Dimensionality Reduction
PCA, t-SNE, and UMAP
The Curse of Dimensionality
High-dimensional data causes problems: computational cost, overfitting, and hard to visualize. Dimensionality reduction finds low-dimensional representations that preserve important structure.
Why Reduce?
- 🚀 Speed: Fewer features = faster training
- 🔍 Visualization: See 10,000D data in 2D
- 🧠 Remove noise: Keep signal, discard junk
- 📉 Prevent overfitting: Simpler models generalize better
Principal Component Analysis (PCA)
Goal: Find directions of maximum variance in data.

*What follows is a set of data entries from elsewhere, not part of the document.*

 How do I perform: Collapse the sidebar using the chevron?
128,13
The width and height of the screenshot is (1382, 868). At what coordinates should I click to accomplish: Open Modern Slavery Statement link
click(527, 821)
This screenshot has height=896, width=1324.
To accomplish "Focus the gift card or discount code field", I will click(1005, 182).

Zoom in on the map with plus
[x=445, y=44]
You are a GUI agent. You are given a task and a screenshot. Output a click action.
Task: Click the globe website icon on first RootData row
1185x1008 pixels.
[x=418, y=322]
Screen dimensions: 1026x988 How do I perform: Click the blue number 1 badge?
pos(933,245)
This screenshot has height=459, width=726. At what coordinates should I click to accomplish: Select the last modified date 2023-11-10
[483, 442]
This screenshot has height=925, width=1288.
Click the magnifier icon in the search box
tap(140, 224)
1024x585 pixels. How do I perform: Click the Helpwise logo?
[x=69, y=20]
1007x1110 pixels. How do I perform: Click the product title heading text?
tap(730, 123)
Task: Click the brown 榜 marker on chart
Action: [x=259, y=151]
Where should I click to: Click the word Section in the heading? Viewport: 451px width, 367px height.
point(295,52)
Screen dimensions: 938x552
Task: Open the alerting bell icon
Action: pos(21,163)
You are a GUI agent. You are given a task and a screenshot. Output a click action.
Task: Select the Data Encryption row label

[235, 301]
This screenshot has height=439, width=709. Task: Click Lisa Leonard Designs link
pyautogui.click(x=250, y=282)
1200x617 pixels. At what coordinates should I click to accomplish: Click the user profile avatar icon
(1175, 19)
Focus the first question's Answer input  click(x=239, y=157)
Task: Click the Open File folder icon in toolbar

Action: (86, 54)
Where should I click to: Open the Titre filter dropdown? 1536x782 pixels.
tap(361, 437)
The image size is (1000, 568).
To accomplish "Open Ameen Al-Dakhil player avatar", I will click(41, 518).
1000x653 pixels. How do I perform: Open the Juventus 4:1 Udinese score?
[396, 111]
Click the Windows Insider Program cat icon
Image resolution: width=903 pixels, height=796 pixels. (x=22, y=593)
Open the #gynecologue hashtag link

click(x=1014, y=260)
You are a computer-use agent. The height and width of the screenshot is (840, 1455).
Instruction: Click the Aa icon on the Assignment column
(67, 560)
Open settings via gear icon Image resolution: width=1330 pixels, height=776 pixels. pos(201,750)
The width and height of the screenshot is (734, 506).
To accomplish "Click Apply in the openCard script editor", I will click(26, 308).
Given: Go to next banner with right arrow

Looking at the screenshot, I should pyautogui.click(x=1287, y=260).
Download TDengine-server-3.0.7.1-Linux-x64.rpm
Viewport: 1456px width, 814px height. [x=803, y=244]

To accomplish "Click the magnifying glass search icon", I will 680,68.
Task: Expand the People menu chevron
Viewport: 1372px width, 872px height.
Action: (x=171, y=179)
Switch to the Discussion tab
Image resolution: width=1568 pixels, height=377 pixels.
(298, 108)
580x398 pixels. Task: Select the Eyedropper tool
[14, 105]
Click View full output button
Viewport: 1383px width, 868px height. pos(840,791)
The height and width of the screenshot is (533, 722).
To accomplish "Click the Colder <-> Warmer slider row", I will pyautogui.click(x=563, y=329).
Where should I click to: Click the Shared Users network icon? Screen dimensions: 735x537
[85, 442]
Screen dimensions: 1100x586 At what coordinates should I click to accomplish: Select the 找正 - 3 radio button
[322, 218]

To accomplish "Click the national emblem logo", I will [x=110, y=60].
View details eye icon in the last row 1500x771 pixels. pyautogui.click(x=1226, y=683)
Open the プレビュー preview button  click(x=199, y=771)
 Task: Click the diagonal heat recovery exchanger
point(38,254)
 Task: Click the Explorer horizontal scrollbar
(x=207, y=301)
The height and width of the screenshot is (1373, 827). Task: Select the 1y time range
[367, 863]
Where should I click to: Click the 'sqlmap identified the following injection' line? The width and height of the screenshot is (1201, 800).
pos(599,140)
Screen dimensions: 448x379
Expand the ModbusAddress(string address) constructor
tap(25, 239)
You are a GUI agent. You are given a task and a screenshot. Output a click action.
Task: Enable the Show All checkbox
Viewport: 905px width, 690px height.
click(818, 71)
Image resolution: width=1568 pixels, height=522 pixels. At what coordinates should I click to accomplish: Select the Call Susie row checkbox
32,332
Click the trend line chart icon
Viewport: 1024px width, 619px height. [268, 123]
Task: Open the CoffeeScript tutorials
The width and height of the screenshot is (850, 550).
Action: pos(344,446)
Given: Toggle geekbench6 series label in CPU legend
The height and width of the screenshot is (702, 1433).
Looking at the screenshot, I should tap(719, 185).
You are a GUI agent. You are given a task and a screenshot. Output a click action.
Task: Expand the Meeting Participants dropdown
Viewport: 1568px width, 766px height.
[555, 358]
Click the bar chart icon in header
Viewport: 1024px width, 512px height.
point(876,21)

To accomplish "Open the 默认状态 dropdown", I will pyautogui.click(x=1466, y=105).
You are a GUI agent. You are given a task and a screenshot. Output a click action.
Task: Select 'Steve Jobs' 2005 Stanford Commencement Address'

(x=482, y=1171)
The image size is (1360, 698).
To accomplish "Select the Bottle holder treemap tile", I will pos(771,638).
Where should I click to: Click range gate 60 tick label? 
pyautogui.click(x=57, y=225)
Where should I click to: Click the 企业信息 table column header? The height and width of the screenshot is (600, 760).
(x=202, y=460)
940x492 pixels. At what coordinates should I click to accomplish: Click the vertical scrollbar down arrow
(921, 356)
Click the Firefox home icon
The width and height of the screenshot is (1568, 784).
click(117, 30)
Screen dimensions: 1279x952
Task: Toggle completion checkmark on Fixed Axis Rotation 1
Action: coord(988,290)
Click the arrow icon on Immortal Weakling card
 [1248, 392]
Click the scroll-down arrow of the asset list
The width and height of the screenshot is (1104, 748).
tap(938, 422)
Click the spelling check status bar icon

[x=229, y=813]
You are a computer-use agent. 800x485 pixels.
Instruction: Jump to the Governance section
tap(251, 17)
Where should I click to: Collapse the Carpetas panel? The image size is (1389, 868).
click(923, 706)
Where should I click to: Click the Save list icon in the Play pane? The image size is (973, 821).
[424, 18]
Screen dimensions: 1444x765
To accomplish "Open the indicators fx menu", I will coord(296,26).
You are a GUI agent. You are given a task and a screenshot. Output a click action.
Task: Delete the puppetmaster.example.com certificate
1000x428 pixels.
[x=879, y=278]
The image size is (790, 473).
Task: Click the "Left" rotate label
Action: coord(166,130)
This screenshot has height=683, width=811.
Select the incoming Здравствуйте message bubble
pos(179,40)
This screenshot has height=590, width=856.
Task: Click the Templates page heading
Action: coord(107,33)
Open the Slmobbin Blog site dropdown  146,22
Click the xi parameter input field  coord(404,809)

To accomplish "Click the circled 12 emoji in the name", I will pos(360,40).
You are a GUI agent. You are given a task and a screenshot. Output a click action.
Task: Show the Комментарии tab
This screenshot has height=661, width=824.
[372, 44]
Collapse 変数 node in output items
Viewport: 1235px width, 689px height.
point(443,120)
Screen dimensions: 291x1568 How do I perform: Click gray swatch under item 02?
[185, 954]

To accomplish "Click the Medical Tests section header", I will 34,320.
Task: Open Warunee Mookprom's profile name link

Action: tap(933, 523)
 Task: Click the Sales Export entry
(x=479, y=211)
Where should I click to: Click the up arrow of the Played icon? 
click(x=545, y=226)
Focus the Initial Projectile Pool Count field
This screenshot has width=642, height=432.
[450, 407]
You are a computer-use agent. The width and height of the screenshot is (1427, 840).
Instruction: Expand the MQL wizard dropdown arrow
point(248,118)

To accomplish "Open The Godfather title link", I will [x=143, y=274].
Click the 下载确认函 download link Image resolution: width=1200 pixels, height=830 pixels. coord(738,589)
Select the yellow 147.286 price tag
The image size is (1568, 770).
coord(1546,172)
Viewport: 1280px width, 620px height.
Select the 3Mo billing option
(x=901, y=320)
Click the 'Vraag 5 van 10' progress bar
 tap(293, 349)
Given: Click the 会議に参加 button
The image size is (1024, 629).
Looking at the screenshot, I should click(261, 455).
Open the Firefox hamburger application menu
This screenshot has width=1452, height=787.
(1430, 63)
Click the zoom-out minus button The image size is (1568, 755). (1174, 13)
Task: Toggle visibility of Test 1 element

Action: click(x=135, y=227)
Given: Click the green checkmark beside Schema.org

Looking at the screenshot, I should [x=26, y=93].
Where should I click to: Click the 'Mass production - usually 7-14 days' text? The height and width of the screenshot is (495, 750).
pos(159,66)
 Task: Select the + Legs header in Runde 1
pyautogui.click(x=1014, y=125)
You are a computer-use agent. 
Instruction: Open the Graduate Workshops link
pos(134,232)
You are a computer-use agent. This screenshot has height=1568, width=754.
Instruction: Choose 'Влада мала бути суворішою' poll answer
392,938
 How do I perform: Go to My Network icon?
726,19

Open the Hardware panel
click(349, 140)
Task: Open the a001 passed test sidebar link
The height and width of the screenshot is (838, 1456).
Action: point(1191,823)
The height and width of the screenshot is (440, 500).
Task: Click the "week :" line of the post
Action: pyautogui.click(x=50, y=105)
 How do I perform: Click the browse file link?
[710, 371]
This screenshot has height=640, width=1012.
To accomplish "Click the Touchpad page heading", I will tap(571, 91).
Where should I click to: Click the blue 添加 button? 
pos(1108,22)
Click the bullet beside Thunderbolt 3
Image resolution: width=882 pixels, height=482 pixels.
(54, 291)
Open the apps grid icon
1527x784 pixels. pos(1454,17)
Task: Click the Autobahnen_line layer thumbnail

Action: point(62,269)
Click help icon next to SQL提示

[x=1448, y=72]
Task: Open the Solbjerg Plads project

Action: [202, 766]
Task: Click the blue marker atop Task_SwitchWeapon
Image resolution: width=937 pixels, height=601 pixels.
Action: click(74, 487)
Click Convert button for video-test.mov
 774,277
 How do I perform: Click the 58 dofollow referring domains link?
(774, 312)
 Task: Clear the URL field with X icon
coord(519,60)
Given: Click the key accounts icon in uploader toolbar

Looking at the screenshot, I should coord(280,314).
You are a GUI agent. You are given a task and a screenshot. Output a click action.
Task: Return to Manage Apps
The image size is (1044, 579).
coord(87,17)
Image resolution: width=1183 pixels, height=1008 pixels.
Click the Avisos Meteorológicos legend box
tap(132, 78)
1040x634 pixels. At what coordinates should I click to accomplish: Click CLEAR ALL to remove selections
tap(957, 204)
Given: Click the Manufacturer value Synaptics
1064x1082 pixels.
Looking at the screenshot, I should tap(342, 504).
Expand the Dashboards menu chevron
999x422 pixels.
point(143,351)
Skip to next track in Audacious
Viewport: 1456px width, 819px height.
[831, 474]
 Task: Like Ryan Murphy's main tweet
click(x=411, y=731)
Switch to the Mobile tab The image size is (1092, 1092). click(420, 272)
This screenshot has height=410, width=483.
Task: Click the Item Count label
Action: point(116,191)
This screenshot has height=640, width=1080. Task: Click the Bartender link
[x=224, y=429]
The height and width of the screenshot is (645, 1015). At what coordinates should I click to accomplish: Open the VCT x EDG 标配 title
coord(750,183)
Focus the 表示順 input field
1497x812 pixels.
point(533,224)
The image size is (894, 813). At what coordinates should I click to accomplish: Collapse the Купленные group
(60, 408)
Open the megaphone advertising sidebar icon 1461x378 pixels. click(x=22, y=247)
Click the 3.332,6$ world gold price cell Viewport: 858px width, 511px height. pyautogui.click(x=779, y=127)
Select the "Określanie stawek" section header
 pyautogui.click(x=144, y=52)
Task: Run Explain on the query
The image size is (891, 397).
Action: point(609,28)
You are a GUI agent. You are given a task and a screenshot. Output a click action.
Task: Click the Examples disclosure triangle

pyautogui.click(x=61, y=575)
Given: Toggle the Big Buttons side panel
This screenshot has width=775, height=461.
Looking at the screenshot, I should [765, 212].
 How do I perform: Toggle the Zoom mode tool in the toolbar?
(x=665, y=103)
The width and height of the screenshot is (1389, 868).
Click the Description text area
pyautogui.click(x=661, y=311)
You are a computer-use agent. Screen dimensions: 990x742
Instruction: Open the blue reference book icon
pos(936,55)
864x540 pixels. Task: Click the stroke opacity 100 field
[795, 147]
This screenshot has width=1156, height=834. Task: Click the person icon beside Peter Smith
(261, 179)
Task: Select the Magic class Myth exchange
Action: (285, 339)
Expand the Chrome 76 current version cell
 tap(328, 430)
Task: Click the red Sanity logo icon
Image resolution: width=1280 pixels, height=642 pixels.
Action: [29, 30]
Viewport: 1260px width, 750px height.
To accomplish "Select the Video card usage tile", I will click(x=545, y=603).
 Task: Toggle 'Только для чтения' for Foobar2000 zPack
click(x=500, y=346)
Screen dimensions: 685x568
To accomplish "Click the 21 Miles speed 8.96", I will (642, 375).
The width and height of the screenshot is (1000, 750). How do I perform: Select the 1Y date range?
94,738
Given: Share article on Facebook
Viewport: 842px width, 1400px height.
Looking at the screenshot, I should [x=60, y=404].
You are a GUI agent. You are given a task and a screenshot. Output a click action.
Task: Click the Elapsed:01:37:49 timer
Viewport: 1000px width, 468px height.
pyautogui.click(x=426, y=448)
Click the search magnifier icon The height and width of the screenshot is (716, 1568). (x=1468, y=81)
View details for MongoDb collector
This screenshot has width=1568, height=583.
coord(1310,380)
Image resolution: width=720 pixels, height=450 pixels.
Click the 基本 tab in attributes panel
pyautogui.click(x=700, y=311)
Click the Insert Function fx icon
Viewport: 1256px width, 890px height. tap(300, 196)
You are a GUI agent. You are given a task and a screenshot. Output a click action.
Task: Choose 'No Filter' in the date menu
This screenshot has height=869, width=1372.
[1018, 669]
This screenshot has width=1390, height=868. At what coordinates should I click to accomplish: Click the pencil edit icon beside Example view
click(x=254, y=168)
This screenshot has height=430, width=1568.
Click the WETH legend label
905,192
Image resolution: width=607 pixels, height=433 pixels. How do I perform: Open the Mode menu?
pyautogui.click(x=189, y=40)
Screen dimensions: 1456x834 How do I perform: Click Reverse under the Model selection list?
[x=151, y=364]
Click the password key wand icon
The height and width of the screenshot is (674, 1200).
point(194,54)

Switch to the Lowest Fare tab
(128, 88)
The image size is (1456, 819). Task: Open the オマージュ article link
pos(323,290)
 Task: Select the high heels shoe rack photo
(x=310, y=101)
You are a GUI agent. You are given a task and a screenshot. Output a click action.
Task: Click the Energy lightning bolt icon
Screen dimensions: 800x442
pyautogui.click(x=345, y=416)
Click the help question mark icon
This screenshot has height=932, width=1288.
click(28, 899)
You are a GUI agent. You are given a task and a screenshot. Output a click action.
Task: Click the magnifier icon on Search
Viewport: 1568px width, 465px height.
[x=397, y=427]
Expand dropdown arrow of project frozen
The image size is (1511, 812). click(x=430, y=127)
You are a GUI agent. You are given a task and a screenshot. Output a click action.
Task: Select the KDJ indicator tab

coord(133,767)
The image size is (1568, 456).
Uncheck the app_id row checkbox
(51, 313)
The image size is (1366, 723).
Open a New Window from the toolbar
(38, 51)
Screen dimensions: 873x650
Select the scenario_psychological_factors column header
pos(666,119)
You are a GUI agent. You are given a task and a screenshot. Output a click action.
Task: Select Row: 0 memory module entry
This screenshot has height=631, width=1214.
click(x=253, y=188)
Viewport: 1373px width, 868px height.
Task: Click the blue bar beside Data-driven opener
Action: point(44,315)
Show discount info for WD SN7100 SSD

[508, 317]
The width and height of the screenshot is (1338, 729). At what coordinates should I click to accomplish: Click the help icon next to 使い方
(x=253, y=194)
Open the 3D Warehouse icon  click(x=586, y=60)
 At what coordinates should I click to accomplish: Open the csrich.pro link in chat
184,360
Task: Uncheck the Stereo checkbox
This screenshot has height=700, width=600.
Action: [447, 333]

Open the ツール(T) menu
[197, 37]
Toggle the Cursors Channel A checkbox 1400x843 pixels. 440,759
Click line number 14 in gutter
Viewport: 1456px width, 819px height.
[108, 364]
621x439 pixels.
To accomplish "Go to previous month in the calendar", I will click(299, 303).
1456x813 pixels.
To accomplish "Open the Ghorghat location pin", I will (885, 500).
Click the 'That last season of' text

PCA finds vectors $v_1, v_2, ..., v_k$ that maximize:
$$\text{Var}(Xv_i)$$
Subject to: $v_i \perp v_j$ for $i \neq j$
These are eigenvectors of the covariance matrix, ordered by eigenvalue (variance).
- Linear: Works best for linear patterns
- Interpretable: Components are linear combinations of original features
- Fast: Just eigendecomposition
t-SNE (t-Distributed Stochastic Neighbor Embedding)
Goal: Preserve local structure - nearby points stay nearby.
Unlike PCA, t-SNE is nonlinear and great for visualization.
- ✅ Excellent for exploratory visualization
- ✅ Reveals natural clusters
- ❌ Slower than PCA
- ❌ Can't reduce to >3D practically
- ❌ Not great for prediction (non-parametric)
UMAP (Uniform Manifold Approximation and Projection)
Goal: Preserve both local and global structure.
Modern alternative to t-SNE - faster and often better.
- ✅ Faster than t-SNE
- ✅ Better global structure
- ✅ Works for many dimensions
- ✅ Has theoretical grounding
Comparison
| Method | Type | Speed | Best For |
|---|---|---|---|
| PCA | Linear | ⚡ Very Fast | Prediction, linear data |
| t-SNE | Nonlinear | 🐢 Slow | Exploratory visualization |
| UMAP | Nonlinear | ⚡ Fast | Visualization + performance |